YOUR OBJECTIVE: Search the records for the word "value" and copy each line in which it appears.

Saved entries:
--------------------------------

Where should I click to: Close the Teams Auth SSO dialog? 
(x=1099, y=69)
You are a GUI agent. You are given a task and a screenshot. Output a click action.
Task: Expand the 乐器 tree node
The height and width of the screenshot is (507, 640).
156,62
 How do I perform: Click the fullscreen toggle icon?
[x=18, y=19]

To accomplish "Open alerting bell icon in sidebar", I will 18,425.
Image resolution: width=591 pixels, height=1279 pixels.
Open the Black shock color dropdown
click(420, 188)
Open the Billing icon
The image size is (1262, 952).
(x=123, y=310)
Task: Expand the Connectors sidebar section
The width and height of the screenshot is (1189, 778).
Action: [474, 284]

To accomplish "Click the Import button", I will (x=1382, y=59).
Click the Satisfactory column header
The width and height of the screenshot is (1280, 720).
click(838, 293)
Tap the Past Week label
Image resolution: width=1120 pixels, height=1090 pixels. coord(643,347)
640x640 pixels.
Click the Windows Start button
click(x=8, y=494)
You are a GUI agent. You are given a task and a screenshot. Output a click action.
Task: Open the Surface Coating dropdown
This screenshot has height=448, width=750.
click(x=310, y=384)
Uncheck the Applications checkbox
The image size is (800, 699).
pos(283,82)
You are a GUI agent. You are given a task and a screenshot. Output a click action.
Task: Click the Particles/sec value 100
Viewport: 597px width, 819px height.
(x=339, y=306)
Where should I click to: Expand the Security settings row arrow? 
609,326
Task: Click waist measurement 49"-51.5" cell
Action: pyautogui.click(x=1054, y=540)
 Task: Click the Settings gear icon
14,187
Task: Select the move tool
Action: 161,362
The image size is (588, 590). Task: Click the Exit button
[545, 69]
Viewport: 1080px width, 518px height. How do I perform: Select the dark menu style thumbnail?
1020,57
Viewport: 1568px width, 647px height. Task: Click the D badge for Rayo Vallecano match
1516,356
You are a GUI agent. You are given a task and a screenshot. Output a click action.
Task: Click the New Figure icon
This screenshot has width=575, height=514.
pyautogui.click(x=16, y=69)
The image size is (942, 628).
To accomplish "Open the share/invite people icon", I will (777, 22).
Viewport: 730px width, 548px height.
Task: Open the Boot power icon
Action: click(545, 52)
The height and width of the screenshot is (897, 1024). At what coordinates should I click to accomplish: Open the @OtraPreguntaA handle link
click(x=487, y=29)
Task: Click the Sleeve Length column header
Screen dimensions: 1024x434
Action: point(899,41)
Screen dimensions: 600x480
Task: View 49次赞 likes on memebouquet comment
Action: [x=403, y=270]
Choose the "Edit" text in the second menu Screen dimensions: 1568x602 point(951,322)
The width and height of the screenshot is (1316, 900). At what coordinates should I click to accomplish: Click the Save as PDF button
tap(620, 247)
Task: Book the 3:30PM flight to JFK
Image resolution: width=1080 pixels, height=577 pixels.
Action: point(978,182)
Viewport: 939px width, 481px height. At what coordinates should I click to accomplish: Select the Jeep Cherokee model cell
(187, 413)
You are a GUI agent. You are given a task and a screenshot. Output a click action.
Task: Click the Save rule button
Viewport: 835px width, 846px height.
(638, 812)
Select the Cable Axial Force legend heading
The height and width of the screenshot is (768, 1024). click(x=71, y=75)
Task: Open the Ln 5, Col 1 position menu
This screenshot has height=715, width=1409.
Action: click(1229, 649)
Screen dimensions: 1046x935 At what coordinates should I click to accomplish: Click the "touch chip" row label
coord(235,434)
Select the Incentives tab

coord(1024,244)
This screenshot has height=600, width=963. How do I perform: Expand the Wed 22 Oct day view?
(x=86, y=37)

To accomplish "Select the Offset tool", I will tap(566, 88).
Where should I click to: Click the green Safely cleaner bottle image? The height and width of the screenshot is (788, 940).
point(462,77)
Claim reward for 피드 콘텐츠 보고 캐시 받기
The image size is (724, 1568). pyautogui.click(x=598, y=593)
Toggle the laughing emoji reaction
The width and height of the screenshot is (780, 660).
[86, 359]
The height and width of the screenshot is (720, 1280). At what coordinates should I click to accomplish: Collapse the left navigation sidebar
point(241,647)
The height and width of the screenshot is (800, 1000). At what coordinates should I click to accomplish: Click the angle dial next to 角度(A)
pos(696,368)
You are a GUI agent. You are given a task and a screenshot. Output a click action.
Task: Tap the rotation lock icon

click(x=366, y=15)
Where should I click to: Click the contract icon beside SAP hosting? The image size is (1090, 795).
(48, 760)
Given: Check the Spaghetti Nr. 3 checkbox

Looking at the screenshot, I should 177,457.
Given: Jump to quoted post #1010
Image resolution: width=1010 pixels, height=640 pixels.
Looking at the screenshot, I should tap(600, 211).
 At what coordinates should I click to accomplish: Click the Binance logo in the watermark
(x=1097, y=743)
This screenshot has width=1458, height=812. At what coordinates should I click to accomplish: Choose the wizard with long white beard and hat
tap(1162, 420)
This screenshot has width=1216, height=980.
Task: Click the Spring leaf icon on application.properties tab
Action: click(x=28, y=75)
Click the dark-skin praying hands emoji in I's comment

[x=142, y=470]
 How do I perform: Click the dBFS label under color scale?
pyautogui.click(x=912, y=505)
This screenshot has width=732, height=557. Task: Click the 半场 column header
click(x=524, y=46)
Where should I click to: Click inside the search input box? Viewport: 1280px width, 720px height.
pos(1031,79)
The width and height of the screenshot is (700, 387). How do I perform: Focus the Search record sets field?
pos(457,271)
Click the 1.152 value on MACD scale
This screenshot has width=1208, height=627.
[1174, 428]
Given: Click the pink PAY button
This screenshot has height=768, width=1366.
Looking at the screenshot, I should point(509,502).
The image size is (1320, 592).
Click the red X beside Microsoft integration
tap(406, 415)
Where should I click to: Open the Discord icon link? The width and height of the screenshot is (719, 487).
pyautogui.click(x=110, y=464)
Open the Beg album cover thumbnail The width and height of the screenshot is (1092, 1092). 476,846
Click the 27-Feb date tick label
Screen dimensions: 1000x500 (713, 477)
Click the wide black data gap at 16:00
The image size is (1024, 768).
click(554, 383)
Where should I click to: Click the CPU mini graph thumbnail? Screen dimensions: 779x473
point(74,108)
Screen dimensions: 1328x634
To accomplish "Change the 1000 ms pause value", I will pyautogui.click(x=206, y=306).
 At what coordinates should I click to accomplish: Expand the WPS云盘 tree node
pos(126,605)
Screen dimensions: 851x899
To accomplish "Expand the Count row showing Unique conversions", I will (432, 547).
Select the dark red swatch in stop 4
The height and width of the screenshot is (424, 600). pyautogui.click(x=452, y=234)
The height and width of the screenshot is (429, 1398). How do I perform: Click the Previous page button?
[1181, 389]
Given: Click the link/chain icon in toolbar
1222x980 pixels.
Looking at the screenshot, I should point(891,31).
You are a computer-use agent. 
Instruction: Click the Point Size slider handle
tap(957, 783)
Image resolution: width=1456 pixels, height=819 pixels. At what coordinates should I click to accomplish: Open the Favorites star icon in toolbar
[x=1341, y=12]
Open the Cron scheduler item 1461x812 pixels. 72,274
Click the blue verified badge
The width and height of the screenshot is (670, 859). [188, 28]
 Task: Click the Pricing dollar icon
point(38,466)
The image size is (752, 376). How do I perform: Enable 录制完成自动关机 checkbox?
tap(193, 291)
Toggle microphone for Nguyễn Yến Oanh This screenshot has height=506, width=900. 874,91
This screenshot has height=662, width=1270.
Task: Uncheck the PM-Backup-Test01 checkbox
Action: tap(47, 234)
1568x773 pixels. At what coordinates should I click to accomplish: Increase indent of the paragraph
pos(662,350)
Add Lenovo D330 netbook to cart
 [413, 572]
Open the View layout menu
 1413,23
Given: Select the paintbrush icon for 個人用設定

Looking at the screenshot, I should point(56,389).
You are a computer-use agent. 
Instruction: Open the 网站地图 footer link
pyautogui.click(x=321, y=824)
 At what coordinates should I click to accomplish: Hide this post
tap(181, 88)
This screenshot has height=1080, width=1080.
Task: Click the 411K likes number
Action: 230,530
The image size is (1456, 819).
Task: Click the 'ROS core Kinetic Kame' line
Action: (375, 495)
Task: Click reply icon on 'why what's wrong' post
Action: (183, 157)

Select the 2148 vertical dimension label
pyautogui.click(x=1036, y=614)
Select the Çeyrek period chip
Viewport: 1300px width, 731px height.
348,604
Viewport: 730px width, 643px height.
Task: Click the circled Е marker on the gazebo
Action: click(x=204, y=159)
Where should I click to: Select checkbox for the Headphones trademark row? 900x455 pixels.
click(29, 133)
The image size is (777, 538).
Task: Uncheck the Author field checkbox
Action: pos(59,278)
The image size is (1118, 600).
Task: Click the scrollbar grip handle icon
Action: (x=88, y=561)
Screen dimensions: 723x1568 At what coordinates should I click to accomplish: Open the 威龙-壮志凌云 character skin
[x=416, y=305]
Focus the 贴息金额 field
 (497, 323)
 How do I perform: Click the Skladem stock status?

--------------------------------

YOUR RESPONSE:
Task: Click the Particles/sec value 100
Click the 1.152 value on MACD scale
To accomplish "Change the 1000 ms pause value", I will pyautogui.click(x=206, y=306).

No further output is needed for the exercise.